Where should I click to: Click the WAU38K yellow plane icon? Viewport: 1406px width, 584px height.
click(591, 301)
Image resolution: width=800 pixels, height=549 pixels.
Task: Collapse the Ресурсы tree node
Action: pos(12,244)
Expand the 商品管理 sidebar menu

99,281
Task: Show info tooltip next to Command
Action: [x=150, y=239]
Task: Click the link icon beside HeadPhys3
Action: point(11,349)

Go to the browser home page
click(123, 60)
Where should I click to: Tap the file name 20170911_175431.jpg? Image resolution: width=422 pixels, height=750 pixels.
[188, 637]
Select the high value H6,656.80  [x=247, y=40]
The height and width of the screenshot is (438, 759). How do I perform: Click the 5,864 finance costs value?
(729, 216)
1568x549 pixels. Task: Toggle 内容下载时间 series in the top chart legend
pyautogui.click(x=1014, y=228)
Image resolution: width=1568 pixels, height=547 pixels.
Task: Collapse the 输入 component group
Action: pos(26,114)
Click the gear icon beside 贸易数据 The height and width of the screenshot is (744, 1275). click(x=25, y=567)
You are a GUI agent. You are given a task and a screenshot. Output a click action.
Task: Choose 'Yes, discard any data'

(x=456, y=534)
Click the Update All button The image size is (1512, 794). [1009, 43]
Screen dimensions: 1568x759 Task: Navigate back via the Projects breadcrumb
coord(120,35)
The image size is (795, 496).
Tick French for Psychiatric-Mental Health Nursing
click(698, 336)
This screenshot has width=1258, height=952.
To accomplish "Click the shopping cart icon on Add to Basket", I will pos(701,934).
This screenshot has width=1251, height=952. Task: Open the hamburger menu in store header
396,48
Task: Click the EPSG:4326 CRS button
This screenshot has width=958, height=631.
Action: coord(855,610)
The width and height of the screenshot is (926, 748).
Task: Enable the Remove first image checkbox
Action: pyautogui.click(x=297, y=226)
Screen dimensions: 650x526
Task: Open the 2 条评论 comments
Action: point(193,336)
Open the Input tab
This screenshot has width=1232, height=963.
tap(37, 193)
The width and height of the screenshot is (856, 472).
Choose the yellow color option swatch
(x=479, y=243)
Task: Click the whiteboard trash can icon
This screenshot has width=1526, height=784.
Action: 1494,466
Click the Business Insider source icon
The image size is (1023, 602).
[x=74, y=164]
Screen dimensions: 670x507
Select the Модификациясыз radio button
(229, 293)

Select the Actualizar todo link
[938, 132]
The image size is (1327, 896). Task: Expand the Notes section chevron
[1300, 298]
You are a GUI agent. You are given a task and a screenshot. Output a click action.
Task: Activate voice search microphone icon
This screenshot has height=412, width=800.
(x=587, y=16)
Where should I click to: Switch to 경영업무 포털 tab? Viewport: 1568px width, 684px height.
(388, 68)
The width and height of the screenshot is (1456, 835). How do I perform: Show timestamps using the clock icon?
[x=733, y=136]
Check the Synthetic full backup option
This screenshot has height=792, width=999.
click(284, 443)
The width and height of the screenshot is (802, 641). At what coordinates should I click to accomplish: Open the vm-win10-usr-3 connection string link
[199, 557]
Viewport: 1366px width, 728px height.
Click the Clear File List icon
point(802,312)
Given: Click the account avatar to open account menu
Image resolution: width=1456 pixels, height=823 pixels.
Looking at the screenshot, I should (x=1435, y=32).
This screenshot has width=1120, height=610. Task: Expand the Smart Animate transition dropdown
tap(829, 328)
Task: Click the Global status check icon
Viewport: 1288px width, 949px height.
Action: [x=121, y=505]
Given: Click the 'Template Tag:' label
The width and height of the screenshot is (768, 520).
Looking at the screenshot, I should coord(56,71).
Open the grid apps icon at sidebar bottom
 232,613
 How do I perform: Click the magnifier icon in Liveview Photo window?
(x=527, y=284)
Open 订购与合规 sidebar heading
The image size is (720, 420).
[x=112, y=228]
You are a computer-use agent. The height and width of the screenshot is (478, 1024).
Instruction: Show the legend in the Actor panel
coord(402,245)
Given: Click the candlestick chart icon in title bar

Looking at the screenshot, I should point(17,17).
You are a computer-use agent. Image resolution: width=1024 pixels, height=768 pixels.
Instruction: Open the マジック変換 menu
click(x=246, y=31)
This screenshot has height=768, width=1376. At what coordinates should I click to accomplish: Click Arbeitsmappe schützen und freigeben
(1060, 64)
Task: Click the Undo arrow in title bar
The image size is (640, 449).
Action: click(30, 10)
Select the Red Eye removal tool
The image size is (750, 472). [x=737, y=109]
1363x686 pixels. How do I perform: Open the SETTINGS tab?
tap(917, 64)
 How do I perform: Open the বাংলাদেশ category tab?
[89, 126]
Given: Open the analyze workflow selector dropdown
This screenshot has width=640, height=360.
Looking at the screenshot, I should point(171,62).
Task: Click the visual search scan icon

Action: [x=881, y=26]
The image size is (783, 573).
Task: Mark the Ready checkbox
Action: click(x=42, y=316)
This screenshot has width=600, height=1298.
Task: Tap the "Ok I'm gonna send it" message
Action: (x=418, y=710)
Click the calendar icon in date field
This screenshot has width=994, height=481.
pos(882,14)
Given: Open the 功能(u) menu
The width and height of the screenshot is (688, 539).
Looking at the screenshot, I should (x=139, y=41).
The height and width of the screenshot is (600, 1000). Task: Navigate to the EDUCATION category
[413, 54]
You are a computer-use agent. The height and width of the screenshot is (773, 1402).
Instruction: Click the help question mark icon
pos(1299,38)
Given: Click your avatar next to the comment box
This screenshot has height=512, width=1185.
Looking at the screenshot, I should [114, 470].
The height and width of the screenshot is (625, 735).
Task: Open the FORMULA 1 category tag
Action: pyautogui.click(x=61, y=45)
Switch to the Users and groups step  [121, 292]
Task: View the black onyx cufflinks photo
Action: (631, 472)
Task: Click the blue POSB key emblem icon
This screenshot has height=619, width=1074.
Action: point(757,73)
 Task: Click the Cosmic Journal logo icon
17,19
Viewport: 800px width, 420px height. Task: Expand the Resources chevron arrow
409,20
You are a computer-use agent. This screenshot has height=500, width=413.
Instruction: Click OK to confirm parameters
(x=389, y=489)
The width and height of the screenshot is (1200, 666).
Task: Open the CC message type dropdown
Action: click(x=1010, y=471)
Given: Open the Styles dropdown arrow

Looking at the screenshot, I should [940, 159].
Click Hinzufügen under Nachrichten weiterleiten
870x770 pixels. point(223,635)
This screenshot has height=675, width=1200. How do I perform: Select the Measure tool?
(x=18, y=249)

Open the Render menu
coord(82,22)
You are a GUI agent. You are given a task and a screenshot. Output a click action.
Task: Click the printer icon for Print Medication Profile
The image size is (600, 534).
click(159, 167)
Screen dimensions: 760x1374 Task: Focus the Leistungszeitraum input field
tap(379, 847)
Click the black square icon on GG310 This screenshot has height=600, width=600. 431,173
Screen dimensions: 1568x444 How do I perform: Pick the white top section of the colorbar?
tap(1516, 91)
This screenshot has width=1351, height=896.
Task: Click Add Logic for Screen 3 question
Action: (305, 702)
┄┄┄┄┄┄
→ **Set problem**: Count the lines in the data above that contain the string "question", matching case exactly. Reply with the number alone.

→ **Answer below**: 2